------ EXERCISE MATERIAL ------

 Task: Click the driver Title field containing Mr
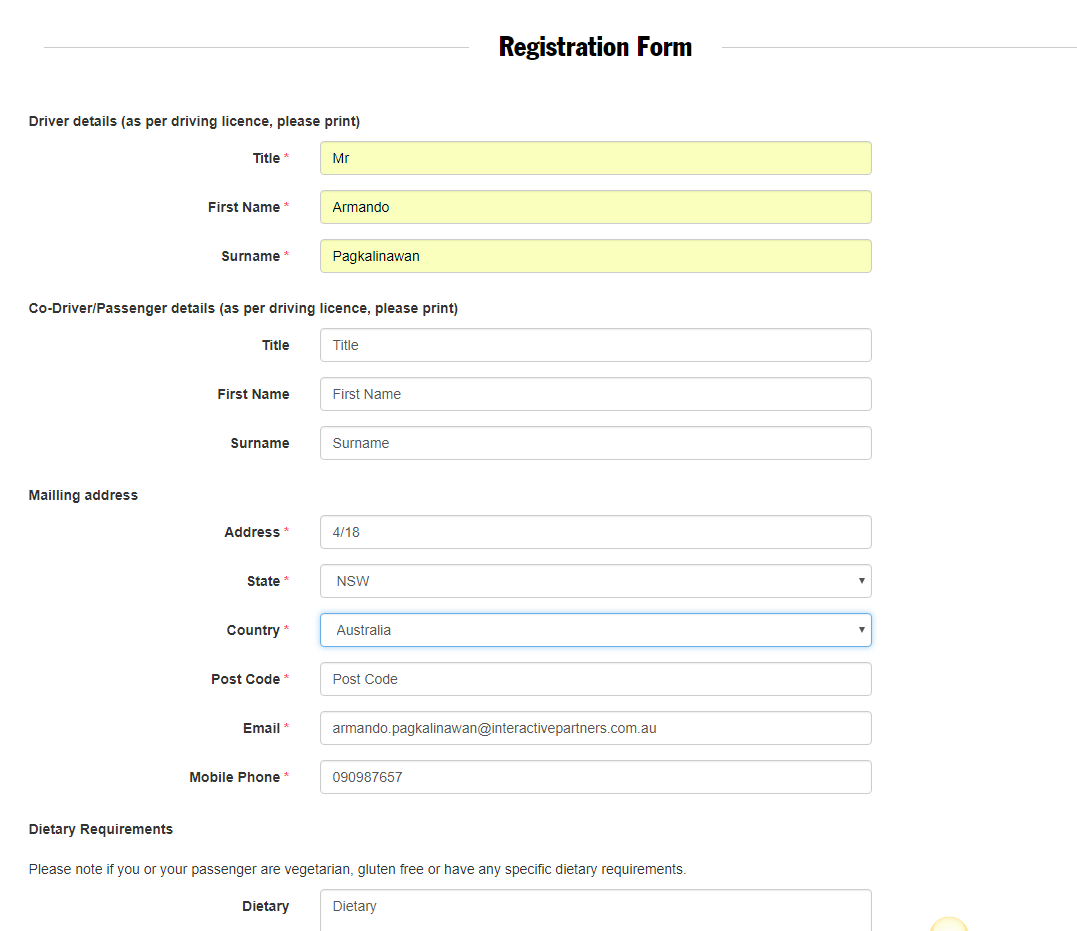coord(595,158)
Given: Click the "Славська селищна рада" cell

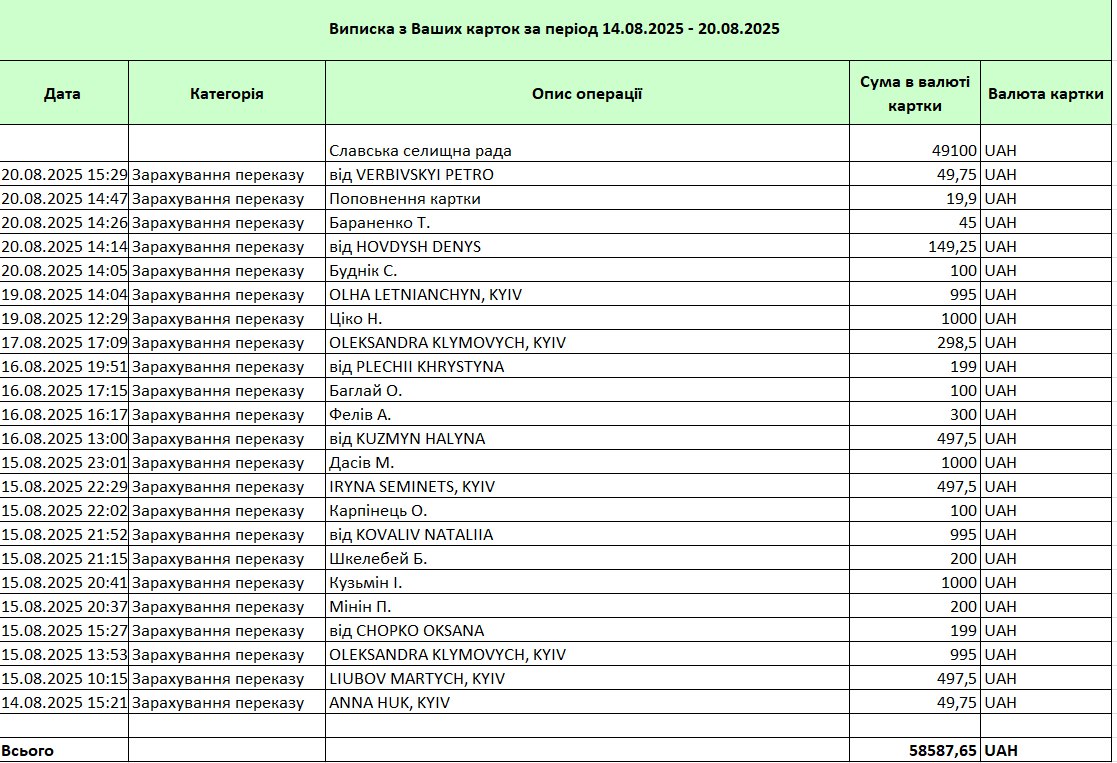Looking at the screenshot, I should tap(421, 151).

------
------ EXERCISE MATERIAL ------

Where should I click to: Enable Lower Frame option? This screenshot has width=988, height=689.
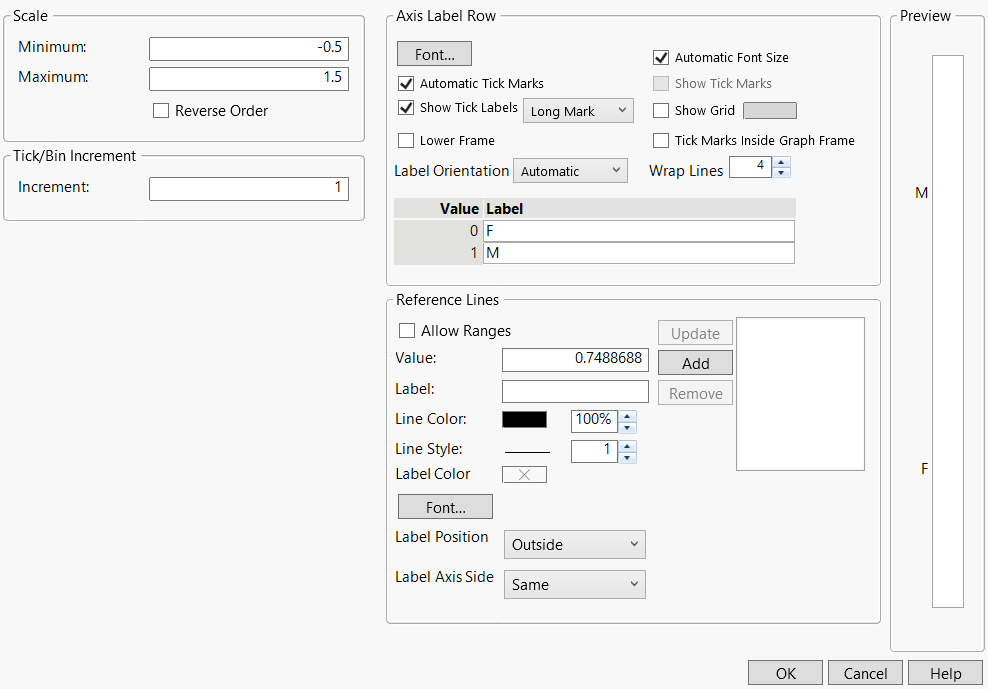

------

Reproduce everything from the line containing "Task: Click the" down to the line containing "Looking at the", including both of those lines, and leave the pictures out.

## COMPLETED TASK
 Task: Click the driver Title field containing Mr
coord(595,158)
Given: Click the "Славська селищна рада" cell

Looking at the screenshot, I should tap(421, 151).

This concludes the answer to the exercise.